Speaker
Description
We explore the dynamical impacts and observable signatures of
two-fluid effects in the parameter regimes when ion-neutral collisions do not fully couple the neutral and charged fluids.
Popescu Braileanu et al., A&A (2021a,b): doi.org/10.1051/0004-6361/202039053 ; doi.org/10.1051/0004-6361/202140425
We performed 2.5D two-fluid simulations of the Rayleigh-Taylor instability (RTI) at a smoothly
changing interface between a solar prominence thread and the corona.
Our two-fluid model takes into account viscosity, thermal conductivity, and collisional interaction
between neutrals and charges: ionization or recombination, energy and momentum transfer, and frictional heating.

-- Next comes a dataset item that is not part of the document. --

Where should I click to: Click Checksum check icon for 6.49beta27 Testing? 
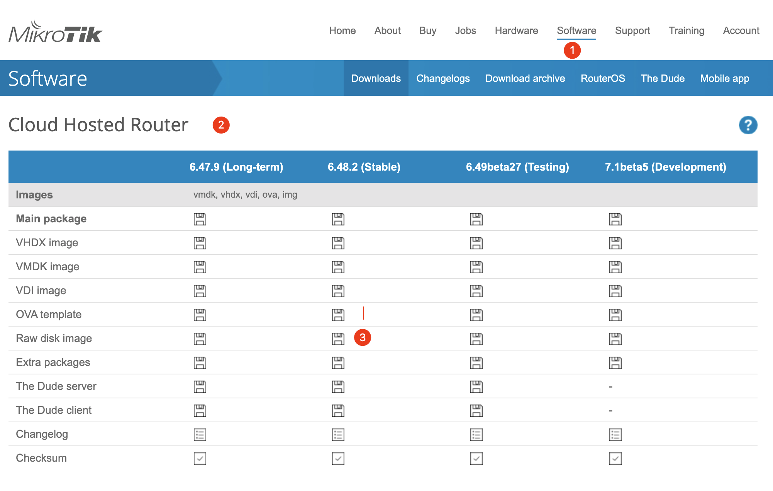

We explore the sensitivity of the RTI dynamics to the prominence equilibrium configuration, including the
impact of the magnetic field strength and shear supporting the prominence thread, the amount of prominence
mass-loading and to collisional effects for different magnetic field configurations supporting the
prominence thread.
At small scales, a realistically smooth prominence-corona interface leads to qualitatively
different linear RTI evolution than that which is expected for a discontinuous interface, while magnetic field shear has
the stabilizing effect of reducing the growth rate or eliminating the instability.
Ionization and recombination reactions
between ionized and neutral fluids do not substantially impact the development of the primary RTI, but they can impact the development of secondary structures during the mixing of the cold prominence
and hotter surrounding coronal material. We find that collisionality within and between ionized and neutral
particle populations plays an important role in both linear and nonlinear development of RTI; ion-neutral
collision frequency is the primary determining factor in development or damping of small-scale structures.